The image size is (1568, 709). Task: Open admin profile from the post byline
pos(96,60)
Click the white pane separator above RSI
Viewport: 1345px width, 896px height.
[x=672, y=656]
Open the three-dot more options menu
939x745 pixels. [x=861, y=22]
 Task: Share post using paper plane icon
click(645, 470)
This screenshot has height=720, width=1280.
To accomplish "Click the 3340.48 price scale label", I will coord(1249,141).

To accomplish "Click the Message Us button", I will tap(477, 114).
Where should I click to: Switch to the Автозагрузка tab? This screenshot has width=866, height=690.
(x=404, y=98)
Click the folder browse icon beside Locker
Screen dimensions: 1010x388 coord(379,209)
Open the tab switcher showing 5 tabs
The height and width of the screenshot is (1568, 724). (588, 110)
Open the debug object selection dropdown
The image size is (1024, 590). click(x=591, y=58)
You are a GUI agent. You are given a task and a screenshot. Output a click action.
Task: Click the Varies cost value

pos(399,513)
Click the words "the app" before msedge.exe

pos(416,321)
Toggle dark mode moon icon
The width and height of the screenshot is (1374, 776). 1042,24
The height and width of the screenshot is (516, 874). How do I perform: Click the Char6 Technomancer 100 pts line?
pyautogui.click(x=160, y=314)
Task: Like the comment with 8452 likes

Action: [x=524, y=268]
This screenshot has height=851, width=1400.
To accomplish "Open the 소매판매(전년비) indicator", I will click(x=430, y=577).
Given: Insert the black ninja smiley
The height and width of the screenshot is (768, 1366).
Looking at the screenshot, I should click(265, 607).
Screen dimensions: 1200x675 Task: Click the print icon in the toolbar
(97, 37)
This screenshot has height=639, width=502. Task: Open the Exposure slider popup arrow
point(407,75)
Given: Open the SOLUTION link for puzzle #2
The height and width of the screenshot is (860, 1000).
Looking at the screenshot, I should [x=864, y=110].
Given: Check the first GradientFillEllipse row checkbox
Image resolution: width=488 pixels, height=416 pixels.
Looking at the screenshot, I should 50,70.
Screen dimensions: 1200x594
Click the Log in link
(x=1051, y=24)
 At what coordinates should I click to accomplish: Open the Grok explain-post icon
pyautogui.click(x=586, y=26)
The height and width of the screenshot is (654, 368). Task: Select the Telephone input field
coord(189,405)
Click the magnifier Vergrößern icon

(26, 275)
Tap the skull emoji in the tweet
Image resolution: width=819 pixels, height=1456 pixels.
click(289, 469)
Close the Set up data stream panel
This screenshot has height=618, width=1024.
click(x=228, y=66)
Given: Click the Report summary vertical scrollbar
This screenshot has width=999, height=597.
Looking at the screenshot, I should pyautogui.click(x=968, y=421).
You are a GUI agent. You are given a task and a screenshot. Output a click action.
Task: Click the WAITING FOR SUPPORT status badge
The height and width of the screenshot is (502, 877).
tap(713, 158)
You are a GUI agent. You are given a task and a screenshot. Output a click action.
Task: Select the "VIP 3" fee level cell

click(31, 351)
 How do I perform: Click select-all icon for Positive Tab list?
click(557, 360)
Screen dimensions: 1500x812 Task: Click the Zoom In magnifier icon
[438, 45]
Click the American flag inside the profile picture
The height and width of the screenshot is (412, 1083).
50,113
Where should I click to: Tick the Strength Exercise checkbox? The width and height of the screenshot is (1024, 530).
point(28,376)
************
About this task - Skip every line before the one containing "Screen dimensions: 1500x812". Retype that line and the rest through the last one exactly as they stand in the listing.

Solution for this problem -
Screen dimensions: 1500x812 Task: Click the Zoom In magnifier icon
[438, 45]
Click the American flag inside the profile picture
The height and width of the screenshot is (412, 1083).
50,113
Where should I click to: Tick the Strength Exercise checkbox? The width and height of the screenshot is (1024, 530).
point(28,376)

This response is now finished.